----- Task data -----

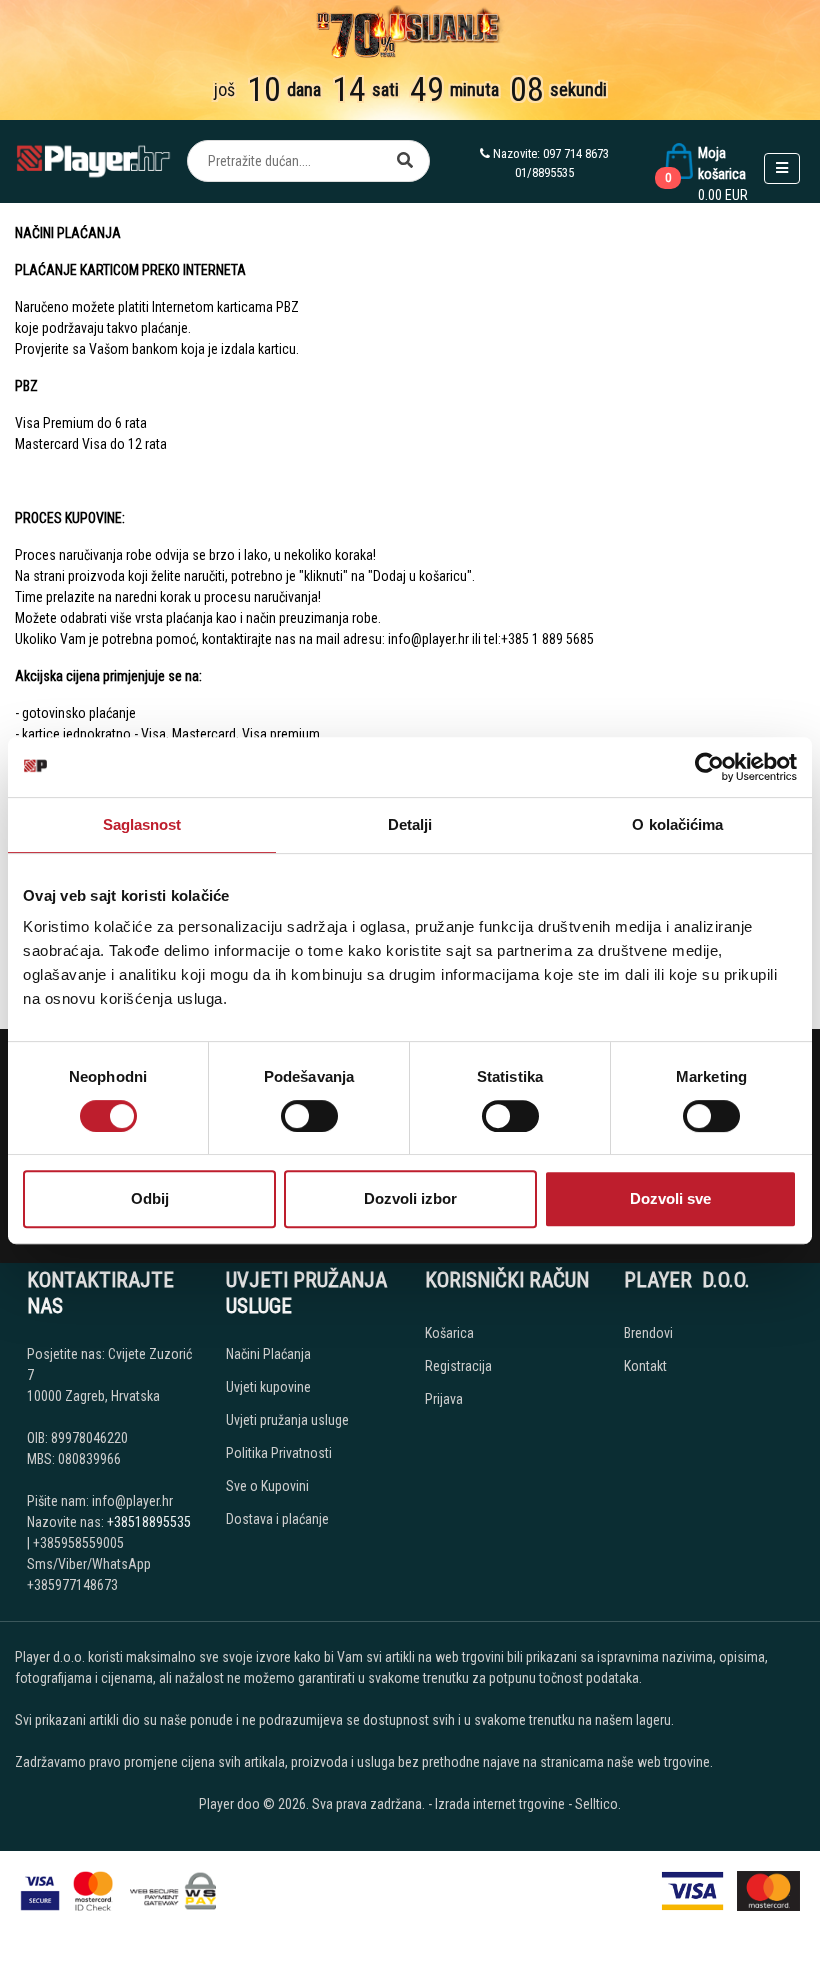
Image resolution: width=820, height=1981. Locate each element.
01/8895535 (544, 172)
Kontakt (645, 1366)
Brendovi (648, 1333)
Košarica (449, 1333)
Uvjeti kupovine (268, 1387)
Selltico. (598, 1804)
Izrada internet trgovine (500, 1804)
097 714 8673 (576, 153)
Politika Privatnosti (279, 1453)
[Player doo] (94, 161)
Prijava (444, 1399)
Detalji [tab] (410, 824)
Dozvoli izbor (410, 1198)
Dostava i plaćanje (277, 1519)
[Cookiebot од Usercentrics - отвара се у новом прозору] (709, 767)
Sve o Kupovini (267, 1486)
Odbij (150, 1198)
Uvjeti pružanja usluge (287, 1420)
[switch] (309, 1116)
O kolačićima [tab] (677, 824)
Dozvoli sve (670, 1198)
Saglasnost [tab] (142, 824)
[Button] (405, 161)
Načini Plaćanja (268, 1354)
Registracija (458, 1366)
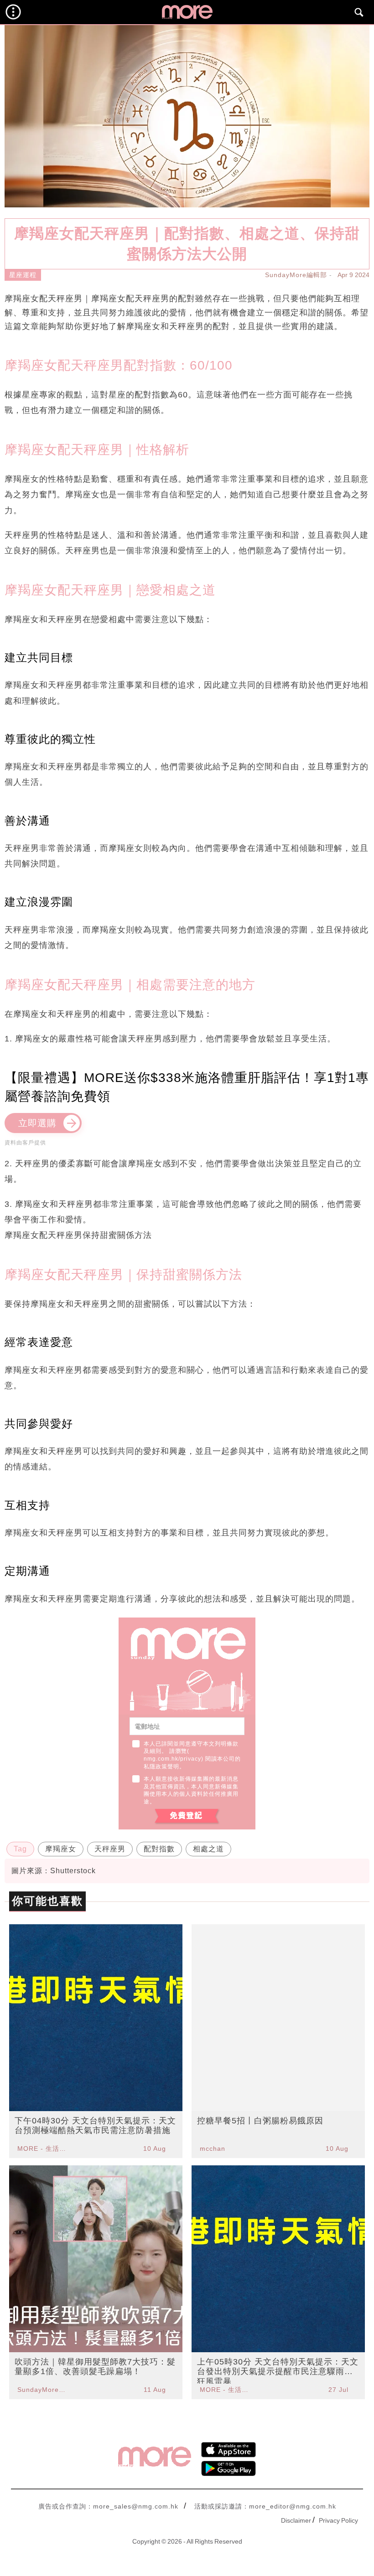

-----

What you will do: In your copy of the records above, include no pictures and match every line exactly.

Answer section:
Image resolution: width=820, height=1981. Locate each element.
01/8895535 (544, 172)
Kontakt (645, 1366)
Brendovi (648, 1333)
Košarica (449, 1333)
Uvjeti kupovine (268, 1387)
Selltico. (598, 1804)
Izrada internet trgovine (500, 1804)
097 714 8673 (576, 153)
Politika Privatnosti (279, 1453)
[Player doo] (94, 161)
Prijava (444, 1399)
Detalji [tab] (410, 824)
Dozvoli izbor (410, 1198)
Dostava i plaćanje (277, 1519)
[Cookiebot од Usercentrics - отвара се у новом прозору] (709, 767)
Sve o Kupovini (267, 1486)
Odbij (150, 1198)
Uvjeti pružanja usluge (287, 1420)
[switch] (309, 1116)
O kolačićima [tab] (677, 824)
Dozvoli sve (670, 1198)
Saglasnost [tab] (142, 824)
[Button] (405, 161)
Načini Plaćanja (268, 1354)
Registracija (458, 1366)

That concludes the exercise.